My beloved has an equally sad addiction for dodgy electrical wiring installations but you have to go to Lithuania to really indulge in that one.

Monday, August 3, 2009

The view from my loo...


As promised, a little light blogging from France. We  are staying in a beautiful house, situated in the middle of nowhere, surrounded by fields full of hay bales and scampering hares. Our bathroom has a floor to ceiling window and this is what you see out of it when you're sitting on the loo. Sheer bliss! 


While I'm here. I'm having a bit of a go at journaling. The first page was begun on our train journey from England and finished the following day.  I make no claims to great, or indeed any kind of art. The materials that I had with me were two fibre tip pens, a little pair of scissors, a tube of Pritstik and some train timetables. This was my first page:



I'm finding journaling to be very challenging. It is so very hard to stop thinking, to just be instinctive, so I decided to develop an idea from the first page, to remind myself that I was on holiday. The face looks like our friend from Luton! 
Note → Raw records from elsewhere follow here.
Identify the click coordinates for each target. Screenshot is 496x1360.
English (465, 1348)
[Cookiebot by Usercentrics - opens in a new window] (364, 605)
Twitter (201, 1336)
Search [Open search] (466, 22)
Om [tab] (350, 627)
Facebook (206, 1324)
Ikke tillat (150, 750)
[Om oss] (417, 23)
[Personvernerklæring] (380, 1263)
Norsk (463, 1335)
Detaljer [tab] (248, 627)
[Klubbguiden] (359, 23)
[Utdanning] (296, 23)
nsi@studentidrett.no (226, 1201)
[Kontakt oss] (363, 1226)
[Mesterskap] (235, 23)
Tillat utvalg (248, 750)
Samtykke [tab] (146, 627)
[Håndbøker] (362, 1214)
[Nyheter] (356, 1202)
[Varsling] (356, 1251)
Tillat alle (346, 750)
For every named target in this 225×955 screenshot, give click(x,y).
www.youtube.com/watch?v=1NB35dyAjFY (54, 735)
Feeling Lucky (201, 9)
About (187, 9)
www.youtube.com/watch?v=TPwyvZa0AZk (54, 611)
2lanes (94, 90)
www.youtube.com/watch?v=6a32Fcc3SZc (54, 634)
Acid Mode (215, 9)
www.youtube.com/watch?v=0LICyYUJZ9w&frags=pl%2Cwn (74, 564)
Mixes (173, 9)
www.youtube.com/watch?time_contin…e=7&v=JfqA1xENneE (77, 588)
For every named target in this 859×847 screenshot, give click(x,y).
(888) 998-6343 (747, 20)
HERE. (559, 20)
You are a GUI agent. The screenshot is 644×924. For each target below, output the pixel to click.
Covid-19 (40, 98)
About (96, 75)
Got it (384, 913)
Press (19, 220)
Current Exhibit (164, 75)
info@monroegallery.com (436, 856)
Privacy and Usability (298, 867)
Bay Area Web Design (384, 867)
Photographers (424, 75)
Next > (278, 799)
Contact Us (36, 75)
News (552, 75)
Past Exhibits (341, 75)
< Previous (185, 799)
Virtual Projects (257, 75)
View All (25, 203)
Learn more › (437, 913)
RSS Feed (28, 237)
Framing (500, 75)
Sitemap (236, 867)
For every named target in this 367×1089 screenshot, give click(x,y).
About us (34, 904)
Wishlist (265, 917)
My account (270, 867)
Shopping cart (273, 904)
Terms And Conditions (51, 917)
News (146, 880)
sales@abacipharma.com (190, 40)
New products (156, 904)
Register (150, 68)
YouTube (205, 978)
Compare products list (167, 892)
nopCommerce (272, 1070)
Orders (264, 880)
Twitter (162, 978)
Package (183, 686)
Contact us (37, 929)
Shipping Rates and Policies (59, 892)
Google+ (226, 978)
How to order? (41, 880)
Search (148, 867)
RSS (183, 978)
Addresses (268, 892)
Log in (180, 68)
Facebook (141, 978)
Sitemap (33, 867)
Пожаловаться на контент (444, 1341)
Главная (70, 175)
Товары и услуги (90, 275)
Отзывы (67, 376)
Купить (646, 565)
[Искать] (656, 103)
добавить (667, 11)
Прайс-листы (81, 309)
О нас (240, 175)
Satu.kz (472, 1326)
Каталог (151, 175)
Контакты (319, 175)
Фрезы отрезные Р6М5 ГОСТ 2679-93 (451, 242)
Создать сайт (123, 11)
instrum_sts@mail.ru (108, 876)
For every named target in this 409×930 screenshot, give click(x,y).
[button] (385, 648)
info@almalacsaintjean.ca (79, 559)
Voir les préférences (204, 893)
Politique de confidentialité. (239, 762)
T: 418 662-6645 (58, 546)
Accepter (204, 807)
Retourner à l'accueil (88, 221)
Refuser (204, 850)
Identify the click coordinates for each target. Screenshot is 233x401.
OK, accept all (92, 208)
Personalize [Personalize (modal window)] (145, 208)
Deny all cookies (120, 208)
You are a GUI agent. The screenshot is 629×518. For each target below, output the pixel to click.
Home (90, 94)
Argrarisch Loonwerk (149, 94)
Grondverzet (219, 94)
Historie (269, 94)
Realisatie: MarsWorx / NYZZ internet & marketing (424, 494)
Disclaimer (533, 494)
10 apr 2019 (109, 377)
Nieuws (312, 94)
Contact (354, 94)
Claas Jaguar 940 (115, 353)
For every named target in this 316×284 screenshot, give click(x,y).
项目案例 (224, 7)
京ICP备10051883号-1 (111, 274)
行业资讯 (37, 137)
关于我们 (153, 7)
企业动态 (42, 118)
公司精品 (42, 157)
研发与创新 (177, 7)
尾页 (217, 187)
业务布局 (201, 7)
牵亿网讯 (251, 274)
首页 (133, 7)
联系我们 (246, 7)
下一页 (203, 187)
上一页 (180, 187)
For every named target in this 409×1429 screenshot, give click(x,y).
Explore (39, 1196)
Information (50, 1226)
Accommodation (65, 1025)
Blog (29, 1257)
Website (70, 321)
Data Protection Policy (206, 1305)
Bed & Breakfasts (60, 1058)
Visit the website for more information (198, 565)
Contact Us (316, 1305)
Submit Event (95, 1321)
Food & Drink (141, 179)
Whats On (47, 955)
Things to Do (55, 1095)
Eventually, I began to enjoy the simple pleasures of cutting up paper and doodling. I have bought a cheap packet of felt-tip pens but actually, it's lots of fun to stick to using very little:


On Saturday, the rain came. We weren't annoyed as it is the first rain they've had here for some time and the garden really needed it. My journaling materials that day were two cheap tubes of acrylic paint, a little glue brush, a felt pen, Pritstick and a copy of Le Figaro. As you can probably tell, by now, I had really loosened up and reached the "who gives a *@%* " stage. 


Yesterday, we visited a local fete which was actually an entire village taken over by what the French call a Brocante and we British, more prosaically, a car boot sale. Such is my love for these type of events that it would have been very easy for me to have completely lost the plot and run around like  a headless chicken but I managed to stay disciplined, concentrating on ephemera and photographs. As I'm on a limited budget, some very difficult decisions had to be made but I have found some lovely bits and pieces and below is a photograph of some of my new stash. What stories will reveal themselves? I will have lots of research to do!